------ Information given

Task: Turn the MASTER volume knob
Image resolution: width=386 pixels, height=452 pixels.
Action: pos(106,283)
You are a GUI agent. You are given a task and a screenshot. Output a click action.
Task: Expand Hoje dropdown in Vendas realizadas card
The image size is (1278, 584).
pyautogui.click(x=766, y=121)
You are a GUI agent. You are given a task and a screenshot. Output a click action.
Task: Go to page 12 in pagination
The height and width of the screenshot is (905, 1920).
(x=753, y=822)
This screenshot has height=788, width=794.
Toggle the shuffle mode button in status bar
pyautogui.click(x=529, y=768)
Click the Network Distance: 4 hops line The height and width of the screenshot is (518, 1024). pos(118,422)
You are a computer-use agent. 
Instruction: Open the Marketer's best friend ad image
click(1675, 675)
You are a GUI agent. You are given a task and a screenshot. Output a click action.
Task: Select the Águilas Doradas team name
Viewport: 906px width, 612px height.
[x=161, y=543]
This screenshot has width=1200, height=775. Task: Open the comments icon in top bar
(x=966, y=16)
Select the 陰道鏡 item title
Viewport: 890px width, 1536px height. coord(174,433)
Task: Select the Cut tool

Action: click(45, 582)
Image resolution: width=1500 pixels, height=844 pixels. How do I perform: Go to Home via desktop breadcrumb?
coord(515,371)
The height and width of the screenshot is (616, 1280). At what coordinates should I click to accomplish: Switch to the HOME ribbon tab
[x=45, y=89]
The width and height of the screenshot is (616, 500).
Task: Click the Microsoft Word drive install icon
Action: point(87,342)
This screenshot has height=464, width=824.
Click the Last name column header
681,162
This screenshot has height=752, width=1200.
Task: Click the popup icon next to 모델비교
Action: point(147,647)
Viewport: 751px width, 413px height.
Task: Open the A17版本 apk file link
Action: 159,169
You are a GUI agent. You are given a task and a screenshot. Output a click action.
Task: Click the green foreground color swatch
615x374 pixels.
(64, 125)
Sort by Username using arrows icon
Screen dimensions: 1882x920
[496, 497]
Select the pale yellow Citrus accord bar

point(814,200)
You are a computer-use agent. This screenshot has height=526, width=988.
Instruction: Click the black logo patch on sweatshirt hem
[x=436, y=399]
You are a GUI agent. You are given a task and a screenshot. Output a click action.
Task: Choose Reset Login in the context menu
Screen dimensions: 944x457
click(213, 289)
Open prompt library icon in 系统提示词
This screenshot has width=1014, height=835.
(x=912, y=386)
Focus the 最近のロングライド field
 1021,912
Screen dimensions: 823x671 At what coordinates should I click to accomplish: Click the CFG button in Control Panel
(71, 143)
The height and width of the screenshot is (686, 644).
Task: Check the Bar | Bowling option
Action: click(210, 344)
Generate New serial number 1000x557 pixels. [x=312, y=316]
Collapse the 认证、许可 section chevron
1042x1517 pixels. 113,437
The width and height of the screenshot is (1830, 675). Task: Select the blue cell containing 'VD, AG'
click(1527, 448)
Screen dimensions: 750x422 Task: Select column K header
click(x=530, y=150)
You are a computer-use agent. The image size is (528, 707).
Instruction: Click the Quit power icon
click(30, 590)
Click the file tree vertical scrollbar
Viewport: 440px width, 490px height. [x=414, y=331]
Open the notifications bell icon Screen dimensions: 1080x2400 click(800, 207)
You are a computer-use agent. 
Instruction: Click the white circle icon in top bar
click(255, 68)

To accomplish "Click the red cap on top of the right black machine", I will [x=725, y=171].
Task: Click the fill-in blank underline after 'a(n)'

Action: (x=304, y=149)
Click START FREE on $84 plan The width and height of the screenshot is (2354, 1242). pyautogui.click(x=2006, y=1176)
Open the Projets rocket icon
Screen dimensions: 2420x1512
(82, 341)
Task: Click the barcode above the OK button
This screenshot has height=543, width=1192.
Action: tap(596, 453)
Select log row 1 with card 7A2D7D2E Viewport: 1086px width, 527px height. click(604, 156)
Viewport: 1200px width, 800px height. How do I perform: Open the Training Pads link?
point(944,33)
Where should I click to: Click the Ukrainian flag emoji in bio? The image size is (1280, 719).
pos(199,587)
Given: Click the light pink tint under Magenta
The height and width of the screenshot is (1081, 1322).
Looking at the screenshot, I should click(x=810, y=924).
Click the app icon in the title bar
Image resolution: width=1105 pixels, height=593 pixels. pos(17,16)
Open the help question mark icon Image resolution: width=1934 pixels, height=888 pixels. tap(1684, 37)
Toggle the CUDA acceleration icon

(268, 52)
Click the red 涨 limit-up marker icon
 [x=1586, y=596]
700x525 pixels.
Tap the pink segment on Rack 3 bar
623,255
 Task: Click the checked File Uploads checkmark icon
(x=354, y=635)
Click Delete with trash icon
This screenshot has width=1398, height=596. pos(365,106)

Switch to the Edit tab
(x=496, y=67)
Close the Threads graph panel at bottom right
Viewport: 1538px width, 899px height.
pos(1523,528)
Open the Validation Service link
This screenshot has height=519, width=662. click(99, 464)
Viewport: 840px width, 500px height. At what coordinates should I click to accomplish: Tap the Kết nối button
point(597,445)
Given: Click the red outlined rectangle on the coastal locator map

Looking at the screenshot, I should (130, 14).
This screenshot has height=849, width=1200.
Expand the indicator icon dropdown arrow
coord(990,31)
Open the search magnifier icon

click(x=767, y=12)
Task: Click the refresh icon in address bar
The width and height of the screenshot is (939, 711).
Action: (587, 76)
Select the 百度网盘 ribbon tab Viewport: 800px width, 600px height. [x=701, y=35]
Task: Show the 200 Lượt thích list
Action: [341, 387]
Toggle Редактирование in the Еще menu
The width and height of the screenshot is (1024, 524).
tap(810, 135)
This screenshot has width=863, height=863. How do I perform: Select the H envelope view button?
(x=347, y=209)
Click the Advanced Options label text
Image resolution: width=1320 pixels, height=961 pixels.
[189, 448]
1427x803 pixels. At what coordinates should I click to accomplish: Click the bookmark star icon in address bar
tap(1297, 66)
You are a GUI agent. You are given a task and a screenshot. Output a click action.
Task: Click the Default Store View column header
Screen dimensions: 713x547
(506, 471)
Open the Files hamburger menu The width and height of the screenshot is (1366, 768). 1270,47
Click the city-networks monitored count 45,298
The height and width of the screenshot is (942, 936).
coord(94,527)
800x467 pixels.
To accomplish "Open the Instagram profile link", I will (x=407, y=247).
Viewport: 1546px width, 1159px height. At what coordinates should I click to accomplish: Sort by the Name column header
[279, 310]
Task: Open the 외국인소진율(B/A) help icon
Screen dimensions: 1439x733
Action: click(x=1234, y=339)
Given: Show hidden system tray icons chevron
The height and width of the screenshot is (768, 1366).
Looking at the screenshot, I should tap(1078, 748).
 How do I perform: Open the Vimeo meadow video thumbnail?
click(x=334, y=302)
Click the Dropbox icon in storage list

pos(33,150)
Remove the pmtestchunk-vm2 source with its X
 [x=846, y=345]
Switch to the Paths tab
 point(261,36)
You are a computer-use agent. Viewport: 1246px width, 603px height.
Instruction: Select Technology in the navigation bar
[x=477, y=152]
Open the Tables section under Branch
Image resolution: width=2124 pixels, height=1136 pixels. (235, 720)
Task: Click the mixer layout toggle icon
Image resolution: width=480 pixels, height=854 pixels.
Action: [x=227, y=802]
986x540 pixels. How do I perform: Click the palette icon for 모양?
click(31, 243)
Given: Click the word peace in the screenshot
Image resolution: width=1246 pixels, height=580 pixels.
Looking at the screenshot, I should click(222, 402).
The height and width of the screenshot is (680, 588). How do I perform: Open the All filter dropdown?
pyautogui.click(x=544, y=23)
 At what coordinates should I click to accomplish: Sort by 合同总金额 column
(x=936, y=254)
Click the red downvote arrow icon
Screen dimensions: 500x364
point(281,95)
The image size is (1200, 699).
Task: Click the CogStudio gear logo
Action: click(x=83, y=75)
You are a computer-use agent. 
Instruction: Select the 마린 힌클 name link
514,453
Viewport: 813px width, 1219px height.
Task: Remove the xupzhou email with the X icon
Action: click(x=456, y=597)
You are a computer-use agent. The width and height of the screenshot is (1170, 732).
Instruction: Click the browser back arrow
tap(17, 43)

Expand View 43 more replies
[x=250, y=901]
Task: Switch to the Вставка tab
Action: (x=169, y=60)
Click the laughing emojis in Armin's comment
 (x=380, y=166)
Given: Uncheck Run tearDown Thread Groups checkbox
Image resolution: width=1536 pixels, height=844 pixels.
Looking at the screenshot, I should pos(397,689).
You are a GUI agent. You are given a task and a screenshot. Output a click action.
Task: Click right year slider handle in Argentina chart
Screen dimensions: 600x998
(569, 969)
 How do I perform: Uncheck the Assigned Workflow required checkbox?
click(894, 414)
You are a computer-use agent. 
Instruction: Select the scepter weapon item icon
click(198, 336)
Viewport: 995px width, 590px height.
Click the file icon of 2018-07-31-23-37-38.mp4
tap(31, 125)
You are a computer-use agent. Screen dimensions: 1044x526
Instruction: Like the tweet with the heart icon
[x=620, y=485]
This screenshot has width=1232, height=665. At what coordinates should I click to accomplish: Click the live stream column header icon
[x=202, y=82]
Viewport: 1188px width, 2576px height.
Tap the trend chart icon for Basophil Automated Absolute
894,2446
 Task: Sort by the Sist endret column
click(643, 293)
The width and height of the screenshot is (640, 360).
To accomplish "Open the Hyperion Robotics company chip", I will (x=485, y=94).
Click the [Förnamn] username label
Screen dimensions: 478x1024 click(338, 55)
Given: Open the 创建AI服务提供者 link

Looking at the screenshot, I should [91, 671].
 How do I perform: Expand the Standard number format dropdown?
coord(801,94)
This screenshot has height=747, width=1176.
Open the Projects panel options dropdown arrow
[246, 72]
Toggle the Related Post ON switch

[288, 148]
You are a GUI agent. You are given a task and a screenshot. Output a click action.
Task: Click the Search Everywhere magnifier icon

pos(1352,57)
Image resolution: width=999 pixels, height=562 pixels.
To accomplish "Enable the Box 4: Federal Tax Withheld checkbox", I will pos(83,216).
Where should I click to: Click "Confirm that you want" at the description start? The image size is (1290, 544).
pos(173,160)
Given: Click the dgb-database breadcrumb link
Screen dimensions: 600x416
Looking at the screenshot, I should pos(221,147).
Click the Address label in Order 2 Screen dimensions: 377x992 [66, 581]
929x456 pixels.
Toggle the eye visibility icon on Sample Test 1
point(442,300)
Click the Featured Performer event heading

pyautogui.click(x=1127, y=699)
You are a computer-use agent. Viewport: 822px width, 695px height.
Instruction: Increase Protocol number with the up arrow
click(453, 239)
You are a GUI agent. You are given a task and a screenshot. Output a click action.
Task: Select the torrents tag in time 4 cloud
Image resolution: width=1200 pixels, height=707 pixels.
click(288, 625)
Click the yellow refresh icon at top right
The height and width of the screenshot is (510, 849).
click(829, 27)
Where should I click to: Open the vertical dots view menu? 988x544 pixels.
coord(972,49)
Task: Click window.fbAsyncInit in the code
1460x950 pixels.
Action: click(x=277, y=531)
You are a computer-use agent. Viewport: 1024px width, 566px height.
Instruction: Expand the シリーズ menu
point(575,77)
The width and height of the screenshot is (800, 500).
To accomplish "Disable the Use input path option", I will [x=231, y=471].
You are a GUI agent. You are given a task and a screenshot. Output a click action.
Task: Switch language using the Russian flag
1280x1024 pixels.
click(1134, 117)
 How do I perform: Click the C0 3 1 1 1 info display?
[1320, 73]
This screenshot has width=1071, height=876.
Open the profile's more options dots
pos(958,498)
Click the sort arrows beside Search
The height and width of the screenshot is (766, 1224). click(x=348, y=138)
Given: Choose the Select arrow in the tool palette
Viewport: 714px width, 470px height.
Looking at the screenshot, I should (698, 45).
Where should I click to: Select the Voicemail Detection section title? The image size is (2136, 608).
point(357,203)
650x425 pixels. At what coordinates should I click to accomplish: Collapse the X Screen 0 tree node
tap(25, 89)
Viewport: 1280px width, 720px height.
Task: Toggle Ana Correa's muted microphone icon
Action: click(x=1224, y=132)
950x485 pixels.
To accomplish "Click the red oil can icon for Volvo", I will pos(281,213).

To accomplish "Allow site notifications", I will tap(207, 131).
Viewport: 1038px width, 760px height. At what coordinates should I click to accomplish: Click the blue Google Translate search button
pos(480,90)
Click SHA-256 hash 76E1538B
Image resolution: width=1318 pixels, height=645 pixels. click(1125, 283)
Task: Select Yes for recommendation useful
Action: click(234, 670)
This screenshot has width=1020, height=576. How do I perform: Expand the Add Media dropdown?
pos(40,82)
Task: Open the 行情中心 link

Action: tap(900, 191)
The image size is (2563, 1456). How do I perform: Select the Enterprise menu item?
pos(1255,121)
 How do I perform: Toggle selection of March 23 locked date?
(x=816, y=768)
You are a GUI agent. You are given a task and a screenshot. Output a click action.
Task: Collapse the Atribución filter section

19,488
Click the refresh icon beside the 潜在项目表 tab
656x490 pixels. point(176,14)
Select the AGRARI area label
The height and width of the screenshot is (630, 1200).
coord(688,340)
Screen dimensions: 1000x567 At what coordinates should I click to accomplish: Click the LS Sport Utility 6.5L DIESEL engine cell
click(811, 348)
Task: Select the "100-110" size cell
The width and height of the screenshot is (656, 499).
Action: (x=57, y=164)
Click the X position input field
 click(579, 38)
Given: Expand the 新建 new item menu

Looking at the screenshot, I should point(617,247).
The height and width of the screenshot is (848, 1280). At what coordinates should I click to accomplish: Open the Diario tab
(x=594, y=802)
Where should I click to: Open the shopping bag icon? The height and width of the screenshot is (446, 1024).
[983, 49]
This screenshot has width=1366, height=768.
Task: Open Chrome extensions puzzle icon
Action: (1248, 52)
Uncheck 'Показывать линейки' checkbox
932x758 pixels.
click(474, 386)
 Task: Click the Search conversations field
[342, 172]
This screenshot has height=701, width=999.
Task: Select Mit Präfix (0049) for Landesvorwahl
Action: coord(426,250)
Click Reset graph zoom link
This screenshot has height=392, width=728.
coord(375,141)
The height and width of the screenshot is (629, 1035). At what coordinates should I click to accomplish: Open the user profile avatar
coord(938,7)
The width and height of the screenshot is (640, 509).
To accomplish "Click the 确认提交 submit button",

------------

## Task brief:
All lines in the records with the string "help" should be copied out.

## Solution to this problem:
Open the help question mark icon Image resolution: width=1934 pixels, height=888 pixels. tap(1684, 37)
Task: Open the 외국인소진율(B/A) help icon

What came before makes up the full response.